**Short problem**
Copy verbatim the part of the listing below that opens with the line containing "Email (1301, 1312)" and runs through the final line of the listing, both included.

**Information shown**
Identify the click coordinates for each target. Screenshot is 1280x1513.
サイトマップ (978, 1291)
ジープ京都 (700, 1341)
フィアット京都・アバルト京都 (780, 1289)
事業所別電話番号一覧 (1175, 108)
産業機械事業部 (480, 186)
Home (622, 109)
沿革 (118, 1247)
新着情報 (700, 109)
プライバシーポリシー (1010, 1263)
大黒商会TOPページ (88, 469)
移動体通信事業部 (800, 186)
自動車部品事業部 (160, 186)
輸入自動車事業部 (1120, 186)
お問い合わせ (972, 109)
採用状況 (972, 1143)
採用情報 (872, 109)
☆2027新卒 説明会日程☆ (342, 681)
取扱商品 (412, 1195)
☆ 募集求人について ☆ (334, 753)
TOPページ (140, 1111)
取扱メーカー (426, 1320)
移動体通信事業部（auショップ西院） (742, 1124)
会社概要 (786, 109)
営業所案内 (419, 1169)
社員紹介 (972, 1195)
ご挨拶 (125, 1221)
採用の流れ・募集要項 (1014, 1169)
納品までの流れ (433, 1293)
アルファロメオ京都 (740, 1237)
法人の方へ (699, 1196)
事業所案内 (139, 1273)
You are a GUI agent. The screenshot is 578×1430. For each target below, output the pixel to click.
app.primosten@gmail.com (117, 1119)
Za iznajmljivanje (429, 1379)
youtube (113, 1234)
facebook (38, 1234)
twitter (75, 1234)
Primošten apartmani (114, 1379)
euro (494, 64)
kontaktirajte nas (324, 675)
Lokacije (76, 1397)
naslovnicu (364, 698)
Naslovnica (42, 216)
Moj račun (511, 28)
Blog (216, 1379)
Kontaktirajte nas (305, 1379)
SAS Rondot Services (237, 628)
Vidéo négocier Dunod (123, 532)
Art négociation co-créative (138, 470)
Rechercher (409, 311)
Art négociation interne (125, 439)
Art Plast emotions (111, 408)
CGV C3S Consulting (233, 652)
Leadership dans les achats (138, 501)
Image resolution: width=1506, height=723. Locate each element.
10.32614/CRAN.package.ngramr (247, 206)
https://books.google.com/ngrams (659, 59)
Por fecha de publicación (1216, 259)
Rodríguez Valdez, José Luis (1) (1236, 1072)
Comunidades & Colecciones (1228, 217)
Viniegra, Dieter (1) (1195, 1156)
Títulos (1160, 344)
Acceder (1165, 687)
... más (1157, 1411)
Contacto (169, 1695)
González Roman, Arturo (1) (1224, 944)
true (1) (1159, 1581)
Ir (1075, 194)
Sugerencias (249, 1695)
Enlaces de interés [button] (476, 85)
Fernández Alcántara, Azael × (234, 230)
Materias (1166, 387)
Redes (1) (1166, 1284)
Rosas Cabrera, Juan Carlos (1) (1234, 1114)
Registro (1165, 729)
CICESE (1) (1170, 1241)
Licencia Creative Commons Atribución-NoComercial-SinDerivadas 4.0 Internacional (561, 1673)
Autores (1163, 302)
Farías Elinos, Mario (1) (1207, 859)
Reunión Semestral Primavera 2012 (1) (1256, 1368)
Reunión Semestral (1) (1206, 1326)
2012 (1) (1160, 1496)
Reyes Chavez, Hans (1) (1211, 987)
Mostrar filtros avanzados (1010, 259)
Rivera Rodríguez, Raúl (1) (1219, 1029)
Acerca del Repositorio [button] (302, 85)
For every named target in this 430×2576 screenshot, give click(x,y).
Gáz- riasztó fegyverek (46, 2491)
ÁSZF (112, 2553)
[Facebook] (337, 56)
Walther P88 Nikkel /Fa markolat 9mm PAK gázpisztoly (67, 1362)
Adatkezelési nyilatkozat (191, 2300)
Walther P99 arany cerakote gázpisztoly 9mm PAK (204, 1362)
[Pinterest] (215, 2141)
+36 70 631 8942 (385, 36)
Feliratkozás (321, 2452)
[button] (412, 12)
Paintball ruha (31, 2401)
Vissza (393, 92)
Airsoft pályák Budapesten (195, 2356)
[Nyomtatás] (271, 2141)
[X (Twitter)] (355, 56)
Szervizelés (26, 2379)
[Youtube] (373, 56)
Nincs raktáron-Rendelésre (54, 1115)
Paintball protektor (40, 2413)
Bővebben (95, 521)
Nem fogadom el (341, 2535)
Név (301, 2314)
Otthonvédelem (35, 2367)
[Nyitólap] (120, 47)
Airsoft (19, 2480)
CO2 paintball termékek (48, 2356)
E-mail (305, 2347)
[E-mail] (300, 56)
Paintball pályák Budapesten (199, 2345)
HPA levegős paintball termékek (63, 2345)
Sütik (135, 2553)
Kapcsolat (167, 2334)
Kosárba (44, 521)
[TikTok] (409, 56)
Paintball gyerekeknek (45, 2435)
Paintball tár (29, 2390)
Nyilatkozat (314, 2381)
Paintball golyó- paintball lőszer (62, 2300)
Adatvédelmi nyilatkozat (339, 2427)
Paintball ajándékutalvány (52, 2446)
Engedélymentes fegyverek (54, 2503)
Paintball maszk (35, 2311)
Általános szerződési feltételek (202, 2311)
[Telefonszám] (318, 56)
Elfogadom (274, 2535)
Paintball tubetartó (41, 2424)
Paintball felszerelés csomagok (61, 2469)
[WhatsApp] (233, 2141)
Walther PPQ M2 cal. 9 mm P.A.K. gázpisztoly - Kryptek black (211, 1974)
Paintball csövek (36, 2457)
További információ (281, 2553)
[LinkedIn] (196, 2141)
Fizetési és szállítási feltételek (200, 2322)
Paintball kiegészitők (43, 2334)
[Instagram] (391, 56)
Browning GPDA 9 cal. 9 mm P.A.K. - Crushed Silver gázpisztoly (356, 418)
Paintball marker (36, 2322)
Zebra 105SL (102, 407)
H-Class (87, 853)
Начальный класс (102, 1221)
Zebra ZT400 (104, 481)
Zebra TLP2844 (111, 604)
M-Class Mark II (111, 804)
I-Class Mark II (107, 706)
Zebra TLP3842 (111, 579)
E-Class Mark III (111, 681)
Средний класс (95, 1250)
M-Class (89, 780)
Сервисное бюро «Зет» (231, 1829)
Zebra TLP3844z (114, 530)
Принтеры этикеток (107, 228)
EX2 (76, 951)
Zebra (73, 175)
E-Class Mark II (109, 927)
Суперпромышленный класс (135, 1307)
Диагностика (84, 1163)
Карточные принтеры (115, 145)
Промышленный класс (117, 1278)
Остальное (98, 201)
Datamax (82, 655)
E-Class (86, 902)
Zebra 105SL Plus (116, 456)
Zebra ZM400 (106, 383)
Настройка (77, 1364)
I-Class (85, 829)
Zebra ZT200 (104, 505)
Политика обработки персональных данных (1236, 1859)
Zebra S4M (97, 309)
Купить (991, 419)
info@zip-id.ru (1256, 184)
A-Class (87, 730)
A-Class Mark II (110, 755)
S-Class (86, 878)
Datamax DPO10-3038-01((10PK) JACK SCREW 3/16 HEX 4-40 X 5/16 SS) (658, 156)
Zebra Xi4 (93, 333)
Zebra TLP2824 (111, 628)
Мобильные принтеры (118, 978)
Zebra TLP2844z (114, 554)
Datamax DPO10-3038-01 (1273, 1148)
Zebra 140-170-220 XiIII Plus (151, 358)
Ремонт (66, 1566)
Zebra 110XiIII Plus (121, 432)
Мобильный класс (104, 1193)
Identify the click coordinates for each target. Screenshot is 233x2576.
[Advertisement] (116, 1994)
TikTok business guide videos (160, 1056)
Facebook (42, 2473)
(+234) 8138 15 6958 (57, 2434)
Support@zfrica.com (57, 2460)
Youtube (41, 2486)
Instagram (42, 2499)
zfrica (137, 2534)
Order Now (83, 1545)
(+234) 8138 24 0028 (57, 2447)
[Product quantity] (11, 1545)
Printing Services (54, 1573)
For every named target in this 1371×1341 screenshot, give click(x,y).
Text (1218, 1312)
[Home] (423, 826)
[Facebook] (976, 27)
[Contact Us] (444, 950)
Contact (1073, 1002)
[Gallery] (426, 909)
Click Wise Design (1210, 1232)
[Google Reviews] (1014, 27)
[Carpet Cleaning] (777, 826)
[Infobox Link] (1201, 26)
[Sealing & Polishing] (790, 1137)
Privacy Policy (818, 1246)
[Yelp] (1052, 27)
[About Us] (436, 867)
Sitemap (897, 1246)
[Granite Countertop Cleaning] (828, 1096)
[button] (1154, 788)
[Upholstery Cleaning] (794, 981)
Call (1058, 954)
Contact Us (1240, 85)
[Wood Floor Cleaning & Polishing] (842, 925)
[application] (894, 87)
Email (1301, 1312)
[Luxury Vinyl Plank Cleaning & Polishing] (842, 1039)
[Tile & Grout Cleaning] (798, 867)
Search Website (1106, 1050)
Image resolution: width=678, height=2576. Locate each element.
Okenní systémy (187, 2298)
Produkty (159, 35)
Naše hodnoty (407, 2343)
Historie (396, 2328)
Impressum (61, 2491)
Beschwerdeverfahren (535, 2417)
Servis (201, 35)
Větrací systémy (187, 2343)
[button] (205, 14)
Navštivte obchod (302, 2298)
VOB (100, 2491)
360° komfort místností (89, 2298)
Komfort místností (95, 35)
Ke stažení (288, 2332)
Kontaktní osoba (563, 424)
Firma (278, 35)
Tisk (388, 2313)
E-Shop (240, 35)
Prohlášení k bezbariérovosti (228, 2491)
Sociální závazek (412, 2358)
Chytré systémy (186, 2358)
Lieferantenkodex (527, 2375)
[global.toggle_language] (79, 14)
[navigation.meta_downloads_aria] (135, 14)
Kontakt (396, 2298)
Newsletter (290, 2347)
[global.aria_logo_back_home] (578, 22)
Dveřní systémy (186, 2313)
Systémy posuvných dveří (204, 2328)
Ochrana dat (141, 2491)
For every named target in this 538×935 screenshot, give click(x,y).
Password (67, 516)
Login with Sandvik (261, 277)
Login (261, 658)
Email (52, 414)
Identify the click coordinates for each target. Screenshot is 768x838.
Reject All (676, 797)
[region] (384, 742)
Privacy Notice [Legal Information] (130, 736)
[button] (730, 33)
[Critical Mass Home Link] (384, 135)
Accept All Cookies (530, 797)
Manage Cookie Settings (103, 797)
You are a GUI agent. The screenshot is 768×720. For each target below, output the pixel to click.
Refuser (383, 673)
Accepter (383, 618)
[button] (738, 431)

**Response to the task**
Email (1301, 1312)
[Luxury Vinyl Plank Cleaning & Polishing] (842, 1039)
[Tile & Grout Cleaning] (798, 867)
Search Website (1106, 1050)
Image resolution: width=678, height=2576. Locate each element.
Okenní systémy (187, 2298)
Produkty (159, 35)
Naše hodnoty (407, 2343)
Historie (396, 2328)
Impressum (61, 2491)
Beschwerdeverfahren (535, 2417)
Servis (201, 35)
Větrací systémy (187, 2343)
[button] (205, 14)
Navštivte obchod (302, 2298)
VOB (100, 2491)
360° komfort místností (89, 2298)
Komfort místností (95, 35)
Ke stažení (288, 2332)
Kontaktní osoba (563, 424)
Firma (278, 35)
Tisk (388, 2313)
E-Shop (240, 35)
Prohlášení k bezbariérovosti (228, 2491)
Sociální závazek (412, 2358)
Chytré systémy (186, 2358)
Lieferantenkodex (527, 2375)
[global.toggle_language] (79, 14)
[navigation.meta_downloads_aria] (135, 14)
Kontakt (396, 2298)
Newsletter (290, 2347)
[global.aria_logo_back_home] (578, 22)
Dveřní systémy (186, 2313)
Systémy posuvných dveří (204, 2328)
Ochrana dat (141, 2491)
For every named target in this 538×935 screenshot, give click(x,y).
Password (67, 516)
Login with Sandvik (261, 277)
Login (261, 658)
Email (52, 414)
Identify the click coordinates for each target. Screenshot is 768x838.
Reject All (676, 797)
[region] (384, 742)
Privacy Notice [Legal Information] (130, 736)
[button] (730, 33)
[Critical Mass Home Link] (384, 135)
Accept All Cookies (530, 797)
Manage Cookie Settings (103, 797)
You are a GUI agent. The screenshot is 768×720. For each target below, output the pixel to click.
Refuser (383, 673)
Accepter (383, 618)
[button] (738, 431)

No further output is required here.